◆ PROBLEM DESCRIPTION: The lines from the start of the records below through the line containing "1322x896 pixels." are to be copied exactly, both ends included, with nothing added.

_ _ _

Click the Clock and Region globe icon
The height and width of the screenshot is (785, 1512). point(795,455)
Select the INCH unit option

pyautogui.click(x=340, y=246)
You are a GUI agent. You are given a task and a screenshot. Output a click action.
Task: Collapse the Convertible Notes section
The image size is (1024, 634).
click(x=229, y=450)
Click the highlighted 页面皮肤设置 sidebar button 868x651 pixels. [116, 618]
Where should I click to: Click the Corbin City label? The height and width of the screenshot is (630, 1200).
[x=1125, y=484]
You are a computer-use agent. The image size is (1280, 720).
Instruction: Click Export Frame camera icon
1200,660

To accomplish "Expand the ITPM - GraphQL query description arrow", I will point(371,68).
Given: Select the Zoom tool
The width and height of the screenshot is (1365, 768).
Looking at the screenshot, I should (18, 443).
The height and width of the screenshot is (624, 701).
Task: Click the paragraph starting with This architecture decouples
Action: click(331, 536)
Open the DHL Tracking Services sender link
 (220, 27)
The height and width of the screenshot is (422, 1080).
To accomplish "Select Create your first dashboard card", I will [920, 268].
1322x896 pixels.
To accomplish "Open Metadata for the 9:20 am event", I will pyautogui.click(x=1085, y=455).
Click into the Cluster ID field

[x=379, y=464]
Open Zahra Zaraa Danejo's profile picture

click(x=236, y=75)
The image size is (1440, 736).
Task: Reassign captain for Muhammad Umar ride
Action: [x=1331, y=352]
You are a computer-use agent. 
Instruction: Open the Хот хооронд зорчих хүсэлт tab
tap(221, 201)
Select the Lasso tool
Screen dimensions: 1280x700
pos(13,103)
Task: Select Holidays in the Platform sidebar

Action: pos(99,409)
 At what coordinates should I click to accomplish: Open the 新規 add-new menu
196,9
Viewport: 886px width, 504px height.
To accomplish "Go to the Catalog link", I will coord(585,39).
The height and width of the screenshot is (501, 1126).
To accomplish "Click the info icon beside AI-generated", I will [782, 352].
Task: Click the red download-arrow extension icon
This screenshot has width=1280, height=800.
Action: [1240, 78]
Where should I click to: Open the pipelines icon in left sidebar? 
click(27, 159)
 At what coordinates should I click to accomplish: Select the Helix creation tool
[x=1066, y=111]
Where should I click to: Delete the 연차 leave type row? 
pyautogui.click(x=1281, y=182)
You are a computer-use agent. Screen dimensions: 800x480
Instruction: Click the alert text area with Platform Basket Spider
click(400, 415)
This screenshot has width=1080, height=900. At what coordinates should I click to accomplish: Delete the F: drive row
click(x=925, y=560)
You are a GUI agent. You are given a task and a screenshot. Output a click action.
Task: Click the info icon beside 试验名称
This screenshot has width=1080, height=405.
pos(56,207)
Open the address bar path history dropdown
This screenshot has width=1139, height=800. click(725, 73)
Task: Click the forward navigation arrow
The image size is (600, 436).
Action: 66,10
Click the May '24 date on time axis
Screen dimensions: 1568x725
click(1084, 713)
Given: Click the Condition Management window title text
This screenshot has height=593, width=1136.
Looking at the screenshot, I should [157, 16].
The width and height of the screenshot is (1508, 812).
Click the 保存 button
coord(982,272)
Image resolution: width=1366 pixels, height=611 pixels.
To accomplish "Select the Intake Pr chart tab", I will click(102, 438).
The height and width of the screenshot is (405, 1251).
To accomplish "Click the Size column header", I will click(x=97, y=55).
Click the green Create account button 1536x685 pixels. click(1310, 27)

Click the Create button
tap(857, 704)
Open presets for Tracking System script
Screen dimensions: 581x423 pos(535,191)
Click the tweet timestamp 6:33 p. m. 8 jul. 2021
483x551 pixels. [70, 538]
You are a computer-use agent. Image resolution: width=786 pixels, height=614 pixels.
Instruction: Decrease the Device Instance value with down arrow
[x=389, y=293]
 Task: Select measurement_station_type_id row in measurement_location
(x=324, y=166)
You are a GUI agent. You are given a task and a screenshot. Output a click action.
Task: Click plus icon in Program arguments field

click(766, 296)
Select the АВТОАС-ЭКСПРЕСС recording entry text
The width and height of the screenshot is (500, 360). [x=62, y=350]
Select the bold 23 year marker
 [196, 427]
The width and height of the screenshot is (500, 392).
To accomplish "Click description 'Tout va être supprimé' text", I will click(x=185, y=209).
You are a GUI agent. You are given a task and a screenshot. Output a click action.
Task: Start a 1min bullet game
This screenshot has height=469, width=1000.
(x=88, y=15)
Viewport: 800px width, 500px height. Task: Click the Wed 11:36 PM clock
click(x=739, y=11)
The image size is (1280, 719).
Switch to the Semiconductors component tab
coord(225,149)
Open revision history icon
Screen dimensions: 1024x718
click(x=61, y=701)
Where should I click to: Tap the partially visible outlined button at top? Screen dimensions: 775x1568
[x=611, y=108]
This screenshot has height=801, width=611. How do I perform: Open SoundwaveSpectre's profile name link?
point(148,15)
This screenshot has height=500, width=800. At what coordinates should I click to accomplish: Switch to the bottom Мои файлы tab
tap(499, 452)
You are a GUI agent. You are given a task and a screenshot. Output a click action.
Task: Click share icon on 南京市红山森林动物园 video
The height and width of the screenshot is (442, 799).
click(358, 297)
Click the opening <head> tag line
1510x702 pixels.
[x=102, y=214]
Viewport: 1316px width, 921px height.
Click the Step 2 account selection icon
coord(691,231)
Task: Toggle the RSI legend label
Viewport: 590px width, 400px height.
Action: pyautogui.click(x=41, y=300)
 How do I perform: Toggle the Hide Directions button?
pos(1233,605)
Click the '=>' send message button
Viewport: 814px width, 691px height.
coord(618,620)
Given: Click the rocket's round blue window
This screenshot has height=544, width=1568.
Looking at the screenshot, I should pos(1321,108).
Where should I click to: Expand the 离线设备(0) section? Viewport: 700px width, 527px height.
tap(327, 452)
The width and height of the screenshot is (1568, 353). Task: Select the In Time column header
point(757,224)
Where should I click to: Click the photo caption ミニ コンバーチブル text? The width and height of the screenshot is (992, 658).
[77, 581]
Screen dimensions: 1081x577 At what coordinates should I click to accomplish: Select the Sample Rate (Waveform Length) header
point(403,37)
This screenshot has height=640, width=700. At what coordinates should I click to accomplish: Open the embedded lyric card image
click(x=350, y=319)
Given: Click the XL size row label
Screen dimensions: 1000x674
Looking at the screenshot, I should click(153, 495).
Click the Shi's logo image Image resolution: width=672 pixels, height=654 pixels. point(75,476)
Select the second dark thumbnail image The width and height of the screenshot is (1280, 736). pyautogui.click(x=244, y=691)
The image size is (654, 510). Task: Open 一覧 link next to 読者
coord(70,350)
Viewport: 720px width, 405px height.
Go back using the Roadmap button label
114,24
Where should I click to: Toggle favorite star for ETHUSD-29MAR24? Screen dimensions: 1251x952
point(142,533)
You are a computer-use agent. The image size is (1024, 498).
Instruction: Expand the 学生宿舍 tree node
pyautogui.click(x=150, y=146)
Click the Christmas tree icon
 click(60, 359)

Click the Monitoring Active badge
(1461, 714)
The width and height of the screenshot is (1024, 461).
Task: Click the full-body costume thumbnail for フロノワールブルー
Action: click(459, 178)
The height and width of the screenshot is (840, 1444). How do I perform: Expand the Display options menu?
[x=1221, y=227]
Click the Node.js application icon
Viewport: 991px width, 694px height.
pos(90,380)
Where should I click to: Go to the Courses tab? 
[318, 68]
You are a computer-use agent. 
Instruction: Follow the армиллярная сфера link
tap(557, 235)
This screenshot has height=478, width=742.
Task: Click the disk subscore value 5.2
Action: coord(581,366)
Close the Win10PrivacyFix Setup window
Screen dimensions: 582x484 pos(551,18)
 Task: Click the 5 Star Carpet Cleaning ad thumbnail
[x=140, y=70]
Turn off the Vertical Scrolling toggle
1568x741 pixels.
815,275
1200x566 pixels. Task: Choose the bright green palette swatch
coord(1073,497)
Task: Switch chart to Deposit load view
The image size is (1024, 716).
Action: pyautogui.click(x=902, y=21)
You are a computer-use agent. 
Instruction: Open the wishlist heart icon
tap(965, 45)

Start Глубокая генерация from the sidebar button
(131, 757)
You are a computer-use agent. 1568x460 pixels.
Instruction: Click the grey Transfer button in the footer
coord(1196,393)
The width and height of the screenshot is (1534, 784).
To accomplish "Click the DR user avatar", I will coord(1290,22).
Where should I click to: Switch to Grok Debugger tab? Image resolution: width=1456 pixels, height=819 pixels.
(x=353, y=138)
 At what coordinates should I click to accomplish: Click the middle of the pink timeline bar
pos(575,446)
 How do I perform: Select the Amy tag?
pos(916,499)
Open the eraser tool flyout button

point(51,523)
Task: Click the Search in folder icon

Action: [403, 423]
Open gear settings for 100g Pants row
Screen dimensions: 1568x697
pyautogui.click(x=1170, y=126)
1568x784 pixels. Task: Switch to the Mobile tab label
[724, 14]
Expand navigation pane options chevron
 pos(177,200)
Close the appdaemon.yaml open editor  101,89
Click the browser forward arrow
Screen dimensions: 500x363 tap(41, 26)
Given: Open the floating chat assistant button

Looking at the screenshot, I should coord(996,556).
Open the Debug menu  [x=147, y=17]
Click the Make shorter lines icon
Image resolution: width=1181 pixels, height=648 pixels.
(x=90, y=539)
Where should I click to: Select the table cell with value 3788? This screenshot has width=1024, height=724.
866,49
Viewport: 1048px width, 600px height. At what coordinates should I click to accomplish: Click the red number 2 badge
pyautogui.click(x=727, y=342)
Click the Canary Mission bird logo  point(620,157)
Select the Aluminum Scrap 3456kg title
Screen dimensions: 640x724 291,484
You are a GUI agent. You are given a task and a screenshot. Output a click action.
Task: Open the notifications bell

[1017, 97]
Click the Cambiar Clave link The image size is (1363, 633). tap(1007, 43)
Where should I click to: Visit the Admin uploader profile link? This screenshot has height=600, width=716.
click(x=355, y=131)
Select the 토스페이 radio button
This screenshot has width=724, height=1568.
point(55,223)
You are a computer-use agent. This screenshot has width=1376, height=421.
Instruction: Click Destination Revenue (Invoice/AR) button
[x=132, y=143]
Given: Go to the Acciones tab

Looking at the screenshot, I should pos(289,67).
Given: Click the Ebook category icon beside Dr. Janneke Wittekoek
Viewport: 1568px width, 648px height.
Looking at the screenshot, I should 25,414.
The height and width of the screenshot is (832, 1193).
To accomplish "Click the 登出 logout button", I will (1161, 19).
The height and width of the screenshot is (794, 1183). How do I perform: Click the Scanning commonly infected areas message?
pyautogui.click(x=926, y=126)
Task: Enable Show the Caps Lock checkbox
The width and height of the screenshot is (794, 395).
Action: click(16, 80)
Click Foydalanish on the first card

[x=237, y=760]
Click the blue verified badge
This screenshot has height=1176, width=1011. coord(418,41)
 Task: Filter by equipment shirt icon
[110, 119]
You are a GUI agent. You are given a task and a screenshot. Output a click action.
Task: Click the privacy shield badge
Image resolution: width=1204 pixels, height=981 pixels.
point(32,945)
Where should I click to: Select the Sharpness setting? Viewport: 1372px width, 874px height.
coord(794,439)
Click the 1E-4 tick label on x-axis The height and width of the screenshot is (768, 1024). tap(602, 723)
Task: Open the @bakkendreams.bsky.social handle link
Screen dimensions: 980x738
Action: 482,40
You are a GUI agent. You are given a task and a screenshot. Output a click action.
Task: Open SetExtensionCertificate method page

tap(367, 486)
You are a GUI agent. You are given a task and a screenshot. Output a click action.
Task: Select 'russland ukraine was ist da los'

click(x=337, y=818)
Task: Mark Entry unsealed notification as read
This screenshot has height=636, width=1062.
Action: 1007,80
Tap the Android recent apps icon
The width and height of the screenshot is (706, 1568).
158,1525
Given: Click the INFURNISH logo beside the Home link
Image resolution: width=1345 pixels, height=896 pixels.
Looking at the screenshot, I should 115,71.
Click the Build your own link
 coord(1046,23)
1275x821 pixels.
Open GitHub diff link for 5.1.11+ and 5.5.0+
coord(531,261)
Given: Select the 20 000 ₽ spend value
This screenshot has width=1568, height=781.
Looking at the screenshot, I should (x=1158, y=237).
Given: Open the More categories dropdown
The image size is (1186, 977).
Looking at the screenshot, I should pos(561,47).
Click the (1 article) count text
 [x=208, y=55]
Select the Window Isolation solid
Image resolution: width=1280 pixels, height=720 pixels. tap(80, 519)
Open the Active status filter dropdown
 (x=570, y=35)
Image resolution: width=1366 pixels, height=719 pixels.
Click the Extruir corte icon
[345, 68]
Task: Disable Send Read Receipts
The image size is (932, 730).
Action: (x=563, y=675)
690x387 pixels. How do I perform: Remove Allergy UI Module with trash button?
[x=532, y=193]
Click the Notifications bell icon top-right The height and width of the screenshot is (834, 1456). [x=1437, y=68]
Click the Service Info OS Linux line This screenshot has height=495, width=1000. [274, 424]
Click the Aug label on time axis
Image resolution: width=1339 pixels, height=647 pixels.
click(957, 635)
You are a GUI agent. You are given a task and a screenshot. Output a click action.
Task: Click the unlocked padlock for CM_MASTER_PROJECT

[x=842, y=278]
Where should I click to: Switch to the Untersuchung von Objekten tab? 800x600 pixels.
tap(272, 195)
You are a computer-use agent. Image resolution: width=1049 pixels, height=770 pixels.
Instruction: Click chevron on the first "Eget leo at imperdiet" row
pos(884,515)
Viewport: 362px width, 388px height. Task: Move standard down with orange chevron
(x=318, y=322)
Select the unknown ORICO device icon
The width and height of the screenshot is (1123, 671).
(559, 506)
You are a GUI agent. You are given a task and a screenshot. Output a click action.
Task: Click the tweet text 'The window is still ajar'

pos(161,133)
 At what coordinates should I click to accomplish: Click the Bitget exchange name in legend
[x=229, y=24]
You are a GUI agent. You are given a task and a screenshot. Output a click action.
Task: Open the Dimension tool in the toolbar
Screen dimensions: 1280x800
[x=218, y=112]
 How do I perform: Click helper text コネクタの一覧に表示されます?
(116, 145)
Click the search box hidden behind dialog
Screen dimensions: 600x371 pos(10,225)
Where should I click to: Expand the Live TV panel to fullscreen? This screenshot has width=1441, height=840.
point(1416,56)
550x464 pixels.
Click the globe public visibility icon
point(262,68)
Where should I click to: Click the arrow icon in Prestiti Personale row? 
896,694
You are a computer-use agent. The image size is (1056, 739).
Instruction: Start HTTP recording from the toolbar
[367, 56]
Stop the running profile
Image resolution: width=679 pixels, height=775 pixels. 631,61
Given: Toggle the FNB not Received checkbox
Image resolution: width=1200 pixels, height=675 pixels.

_ _ _

◆ SOLUTION TO THIS EXERCISE:
Click the Clock and Region globe icon
The height and width of the screenshot is (785, 1512). point(795,455)
Select the INCH unit option

pyautogui.click(x=340, y=246)
You are a GUI agent. You are given a task and a screenshot. Output a click action.
Task: Collapse the Convertible Notes section
The image size is (1024, 634).
click(x=229, y=450)
Click the highlighted 页面皮肤设置 sidebar button 868x651 pixels. [116, 618]
Where should I click to: Click the Corbin City label? The height and width of the screenshot is (630, 1200).
[x=1125, y=484]
You are a computer-use agent. The image size is (1280, 720).
Instruction: Click Export Frame camera icon
1200,660

To accomplish "Expand the ITPM - GraphQL query description arrow", I will point(371,68).
Given: Select the Zoom tool
The width and height of the screenshot is (1365, 768).
Looking at the screenshot, I should (18, 443).
The height and width of the screenshot is (624, 701).
Task: Click the paragraph starting with This architecture decouples
Action: click(331, 536)
Open the DHL Tracking Services sender link
 (220, 27)
The height and width of the screenshot is (422, 1080).
To accomplish "Select Create your first dashboard card", I will [920, 268].
1322x896 pixels.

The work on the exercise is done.